Closed jgeorge300 closed 6 years ago
cf-gitbot
commented
6 years ago We have created an issue in Pivotal Tracker to manage this. Unfortunately, the Pivotal Tracker project is private so you may be unable to view the contents of the story.
The labels on this github issue will be updated when the story is started.
abbyachau
commented
6 years ago Thank you @jgeorge300. Prioritised for engineering review.
jtarchie
commented
6 years ago We have a fix for the health check. Thanks for pointing it out.
@jgeorge300, the terraform for AWS always does SSL termination at the load balancer. The options routing_disable_http is configuration to disable HTTP traffic on the gorouter; it does not affect the load balancer. The terraform for the LB only allows SSL traffic.
This means that routing_disable_http: false should always be set, as the traffic forwarded from the LB to the gorouter is always needs to hit port 80. We are going to deprecate the setting for the AWS installation pipeline in the future.
Thanks for reporting the issue. It helped us find some good things.
Edit: I meant false instead of true for the value. The inversion of enabling a disable attribute always gets me.
abbyachau
commented
6 years ago Hi @jgeorge300 please could you let us know what your use case is for setting routing_disable_http: true? The reason I'm asking, as @jtarchie mentions above, the AWS install pipeline terraform scripts terminates ssl at the load balancer, and as such, we were contemplating removing the routing_disable_http entirely. Thanks.
jgeorge300
commented
6 years ago Hey @abbyachau I work for a healthcare company and we're required to have all data be encrypted at rest and during transmission. Disabling http routing prevents the accidental use of non-encrypted traffic. My installation is also configured to terminate ssl at the gorouter not the ELB.
jtarchie
commented
6 years ago @jgeorge300 are you using the terraform scripts provided by the pcf-pipelines to create your environment?
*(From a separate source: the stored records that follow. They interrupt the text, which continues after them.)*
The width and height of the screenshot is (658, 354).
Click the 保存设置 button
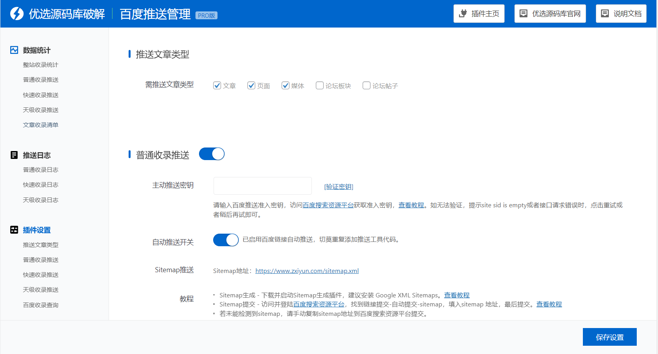609,337
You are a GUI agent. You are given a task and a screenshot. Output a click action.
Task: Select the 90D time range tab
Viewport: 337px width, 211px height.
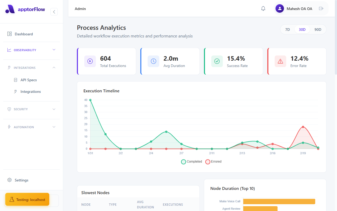coord(318,29)
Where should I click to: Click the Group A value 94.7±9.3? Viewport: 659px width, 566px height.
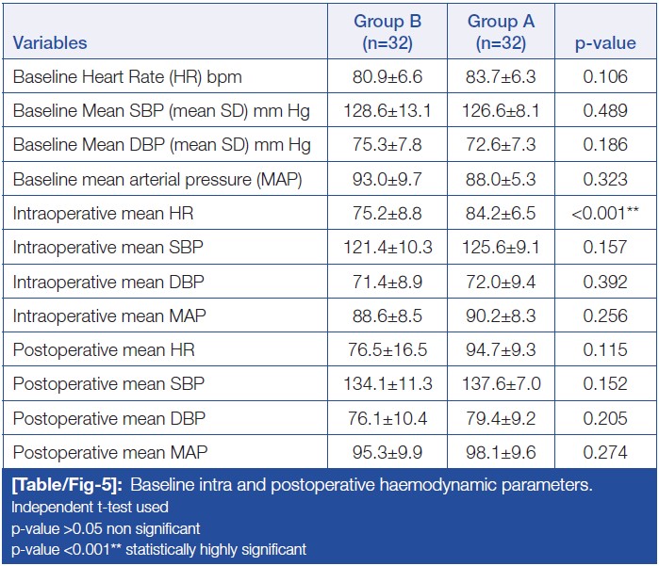501,350
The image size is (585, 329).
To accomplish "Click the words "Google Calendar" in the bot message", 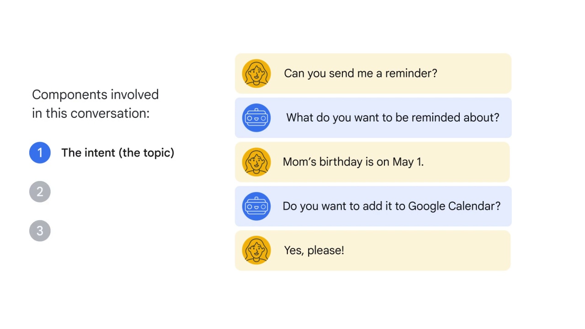I will [x=451, y=206].
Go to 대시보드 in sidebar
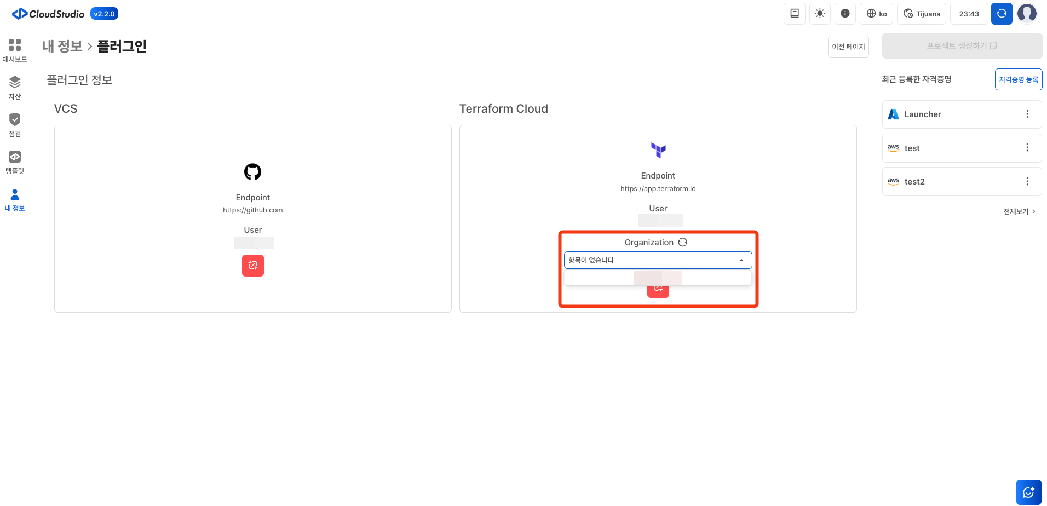Screen dimensions: 1047x506 pos(15,50)
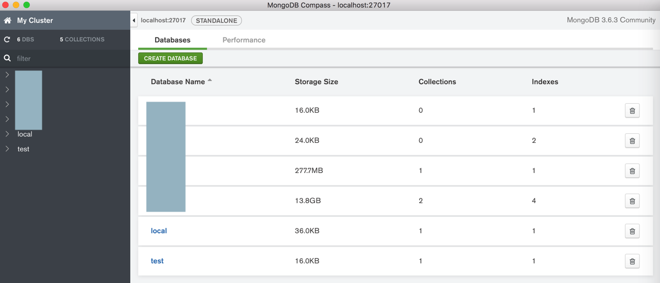Select the Databases tab
Image resolution: width=660 pixels, height=283 pixels.
tap(172, 40)
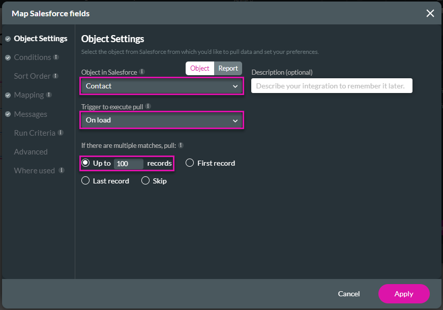Image resolution: width=443 pixels, height=310 pixels.
Task: Click the info icon after multiple matches label
Action: [182, 146]
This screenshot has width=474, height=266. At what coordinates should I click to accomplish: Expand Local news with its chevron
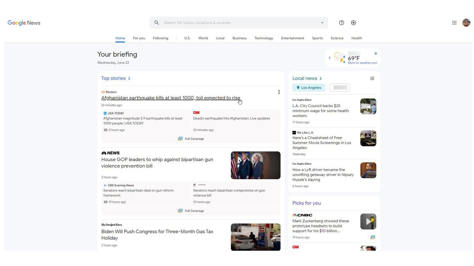coord(321,78)
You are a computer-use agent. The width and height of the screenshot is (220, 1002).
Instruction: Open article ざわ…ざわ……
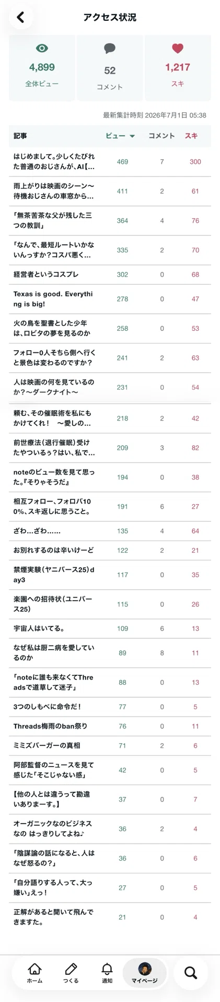[x=110, y=531]
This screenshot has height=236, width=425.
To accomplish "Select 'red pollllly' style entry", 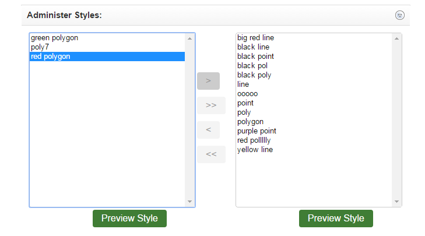I will pos(254,140).
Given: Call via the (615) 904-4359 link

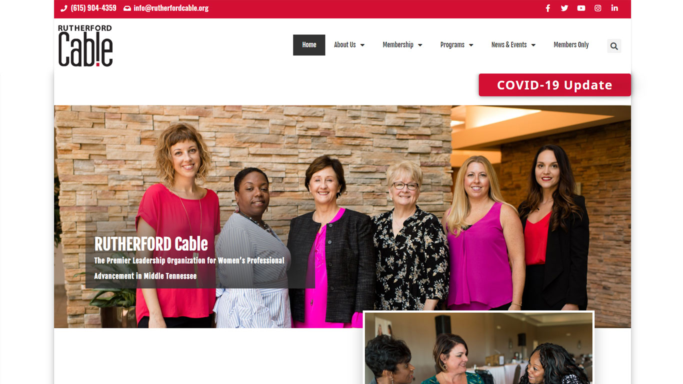Looking at the screenshot, I should coord(94,9).
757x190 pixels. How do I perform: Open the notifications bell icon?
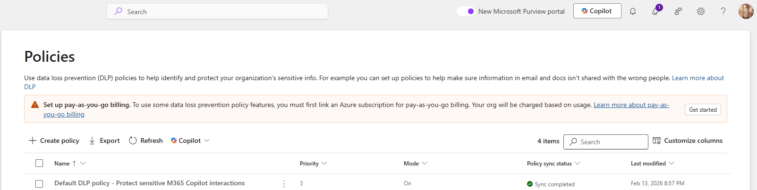point(633,11)
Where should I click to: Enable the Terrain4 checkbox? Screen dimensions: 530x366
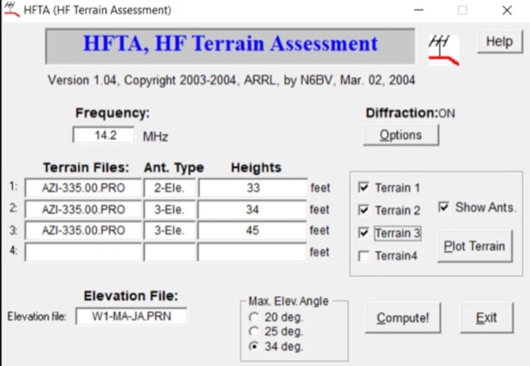(364, 257)
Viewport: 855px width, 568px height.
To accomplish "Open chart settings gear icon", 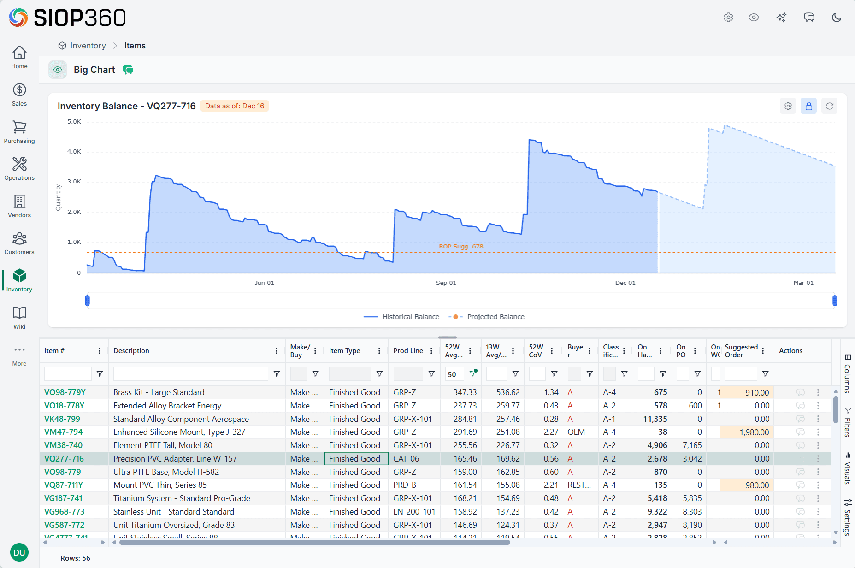I will coord(788,106).
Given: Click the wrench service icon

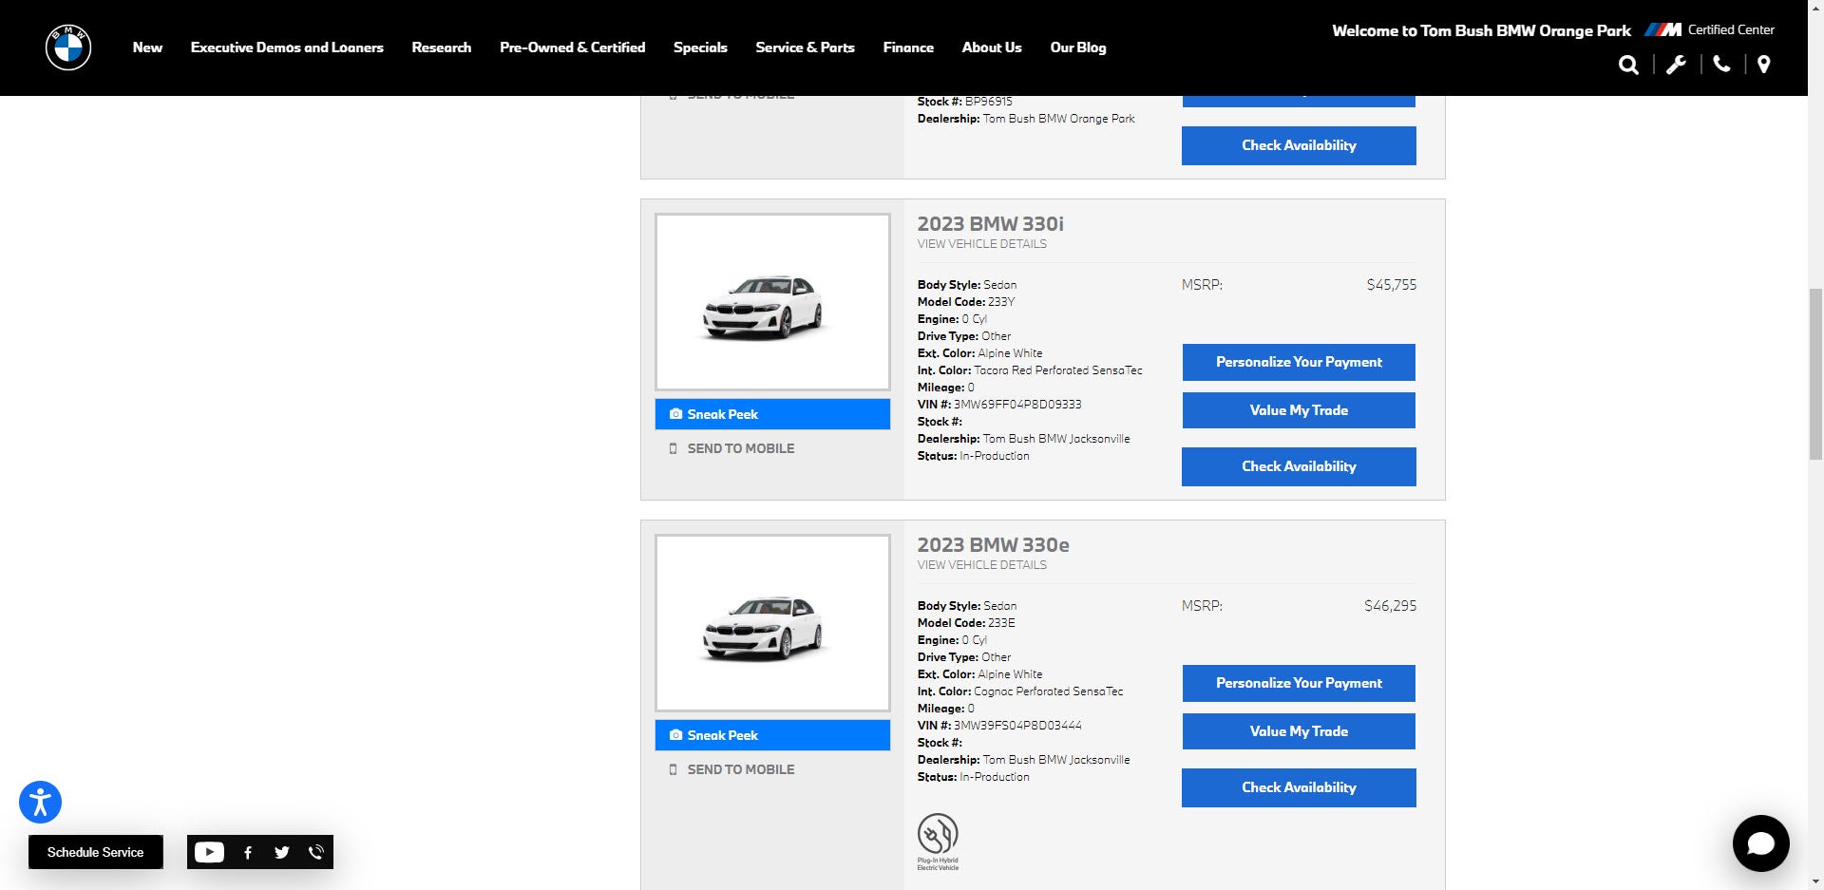Looking at the screenshot, I should point(1676,65).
If so, how did you modify the ELB to not do SSL termination?
None the less, it seems we have resolved the issue with the health check. The fact that we discovered this other issue with routing_disable_http is another issue. I'd like to discuss it more, but maybe in another issue.
jgeorge300
commented
6 years ago @jtarchie both. At the moment, I use the terraform scripts exclusively in our dev environment. Our other environments were created with the old CloudFormation templates, so I have to update the AWS resources directly. I'm working to migrate them into terraform, but its taking time.
abbyachau
commented
6 years ago Hi @jgeorge300 thanks again for creating this issue. We've fixed the ELB healthcheck so that it now targets the correct endpoint and port. We will be releasing v23.1 which will contain this fix. We will also not remove routing_disable_http, based on your feedback. If you have any additional comments/feedback please do not hesitate to create a new issue. Thanks again.
Issue
When setting 'routing_disable_http: true' for a new installation of PCF 2.0 on AWS. The healthcheck in the Pcf-Http-Elb will fail as they are still configured to use port 80.
According to the gorouter documentation, this method for the healthcheck has been deprecated.
Context
Unable to route to applications in PCF as the ELB does not see a healthy router.
Current result
The routers in the Pcf-Http-Elb show as 'OutOfService'
Steps to Reproduce
Disable http routing and apply changes.
Possible Fix
Update the pipeline to use the current documented method for health checking the routers.